[Feature] Support for minimum and maximum result value

Question

[Feature] Support for minimum and maximum result value

sirisian opened this issue 3 years ago · comments

Is your feature request related to a problem? Please describe.
I have a complex equation with 9 independent variables and I'm evaluating a small viewport of it. I only care about the resulting value's integer result. However, if my data is normalized then an integer result wouldn't work, so a much more general solution is a minimum and maximum value. So for an integer 3 I'd just pass in 2.50001 and 3.49999 as the min and max value. If I normalize my data these min and max values would be scaled as well no problem. (Give or take floating point errors).
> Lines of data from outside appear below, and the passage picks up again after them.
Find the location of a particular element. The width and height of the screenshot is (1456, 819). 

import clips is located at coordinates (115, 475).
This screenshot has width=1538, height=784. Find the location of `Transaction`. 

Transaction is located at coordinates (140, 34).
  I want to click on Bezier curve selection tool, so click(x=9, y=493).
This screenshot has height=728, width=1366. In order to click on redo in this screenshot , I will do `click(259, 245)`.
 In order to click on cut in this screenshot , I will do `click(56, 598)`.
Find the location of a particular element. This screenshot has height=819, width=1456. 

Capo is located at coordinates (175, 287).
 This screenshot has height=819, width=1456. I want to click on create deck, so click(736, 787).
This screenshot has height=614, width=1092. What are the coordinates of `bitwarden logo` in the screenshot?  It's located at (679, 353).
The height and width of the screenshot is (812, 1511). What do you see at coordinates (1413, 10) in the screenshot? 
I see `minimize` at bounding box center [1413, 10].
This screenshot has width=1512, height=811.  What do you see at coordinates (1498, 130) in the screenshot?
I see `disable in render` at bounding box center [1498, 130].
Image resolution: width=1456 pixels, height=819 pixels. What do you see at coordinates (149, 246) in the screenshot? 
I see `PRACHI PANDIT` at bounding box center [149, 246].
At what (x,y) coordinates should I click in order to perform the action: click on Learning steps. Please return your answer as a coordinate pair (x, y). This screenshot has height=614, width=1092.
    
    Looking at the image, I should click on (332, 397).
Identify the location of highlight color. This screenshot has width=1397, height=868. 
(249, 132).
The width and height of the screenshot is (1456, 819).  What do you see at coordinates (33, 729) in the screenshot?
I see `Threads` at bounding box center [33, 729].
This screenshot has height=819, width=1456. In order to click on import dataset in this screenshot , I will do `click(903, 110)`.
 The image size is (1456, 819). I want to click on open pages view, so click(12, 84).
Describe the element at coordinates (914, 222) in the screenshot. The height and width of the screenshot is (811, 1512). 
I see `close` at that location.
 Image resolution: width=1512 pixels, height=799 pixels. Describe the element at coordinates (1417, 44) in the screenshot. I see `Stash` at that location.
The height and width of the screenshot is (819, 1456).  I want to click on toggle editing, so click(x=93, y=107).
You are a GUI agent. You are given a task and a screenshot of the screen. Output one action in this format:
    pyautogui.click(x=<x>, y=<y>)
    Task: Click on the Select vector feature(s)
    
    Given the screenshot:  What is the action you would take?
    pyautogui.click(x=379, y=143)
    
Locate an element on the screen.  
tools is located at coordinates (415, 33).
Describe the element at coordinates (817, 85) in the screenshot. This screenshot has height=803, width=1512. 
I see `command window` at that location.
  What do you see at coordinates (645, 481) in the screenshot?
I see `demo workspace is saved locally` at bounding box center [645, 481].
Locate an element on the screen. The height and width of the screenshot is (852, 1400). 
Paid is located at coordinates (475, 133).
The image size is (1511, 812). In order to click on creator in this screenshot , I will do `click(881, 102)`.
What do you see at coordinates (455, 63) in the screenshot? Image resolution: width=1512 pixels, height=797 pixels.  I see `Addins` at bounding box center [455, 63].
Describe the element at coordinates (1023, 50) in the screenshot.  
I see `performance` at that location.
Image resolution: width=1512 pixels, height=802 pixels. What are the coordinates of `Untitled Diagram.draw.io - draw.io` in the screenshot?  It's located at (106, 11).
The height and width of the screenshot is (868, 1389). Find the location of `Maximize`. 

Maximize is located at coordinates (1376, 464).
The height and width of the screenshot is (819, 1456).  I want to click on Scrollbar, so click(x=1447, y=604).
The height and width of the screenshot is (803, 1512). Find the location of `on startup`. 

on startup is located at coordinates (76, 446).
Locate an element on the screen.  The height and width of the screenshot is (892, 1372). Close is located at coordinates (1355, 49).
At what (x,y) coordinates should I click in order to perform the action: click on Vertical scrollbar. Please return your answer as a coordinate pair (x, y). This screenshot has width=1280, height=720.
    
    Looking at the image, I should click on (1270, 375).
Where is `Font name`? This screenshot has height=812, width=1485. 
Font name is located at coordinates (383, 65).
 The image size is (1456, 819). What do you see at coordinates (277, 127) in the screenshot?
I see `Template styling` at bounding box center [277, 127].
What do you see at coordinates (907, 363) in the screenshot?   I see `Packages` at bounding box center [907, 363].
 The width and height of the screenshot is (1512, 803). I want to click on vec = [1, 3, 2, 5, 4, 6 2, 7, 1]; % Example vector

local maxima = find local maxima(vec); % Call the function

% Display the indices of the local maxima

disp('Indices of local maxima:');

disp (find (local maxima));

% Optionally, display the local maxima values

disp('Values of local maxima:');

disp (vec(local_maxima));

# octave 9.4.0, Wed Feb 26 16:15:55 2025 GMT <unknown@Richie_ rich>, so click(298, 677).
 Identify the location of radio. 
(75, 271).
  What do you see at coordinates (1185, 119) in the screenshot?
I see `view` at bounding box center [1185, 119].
Describe the solution you'd like
An option to supply a minimum and maximum value for the result rather than a single "y" value. The big picture if I'd expect a simpler resulting equation as my constraints aren't an exact value, but rather a range. Essentially if the algorithm can generate an equation where the result satisfies each row's min and max value constraint then that equation is valid and it can stop executing.

Additional context
Can loss be used to do any of this? Seems like a single weight value wouldn't be enough. Or can you define your result as the minimum value and the weight as the maximum and use the loss function in a clever way?

I'd also like a feature related to this where computation continues forever until the min/max constraints are satisfied.

Miles Cranmer · Answer 1 · Wed Sep 29 2021 03:13:30 GMT+0800 (China Standard Time)

This seems like hard to have working since the constant optimization implicitly uses gradients. But it doesn't hurt to try.

You could try passing this?

pysr(...,
     loss="myloss(x, y) = (round(x) - y)^2",
)

where x will become the raw prediction of the model, y is the dataset. Then whatever expression it finds, it will evaluate the output rounded to the nearest integer value.

See the page for round here: https://docs.julialang.org/en/v1/base/math/#Base.round-Tuple{Type,%20Any}

Miles Cranmer · Answer 2 · Wed Sep 29 2021 03:19:07 GMT+0800 (China Standard Time)

Alternatively you could weight the loss differently if it is inside your min/max range or outside. For example:

loss="myloss(x, y) = (abs(x - y) >= 1) * (x-y)^2 + (abs(x - y) < 1) * 0.001 * (x-y)^2"

Then the loss is basically 0 if x and y are within 1 of eachother, but there is a tiny contribution from (x-y)^2 which would give the algorithm some gradient information.

sirisian · Answer 3 · Wed Sep 29 2021 05:27:25 GMT+0800 (China Standard Time)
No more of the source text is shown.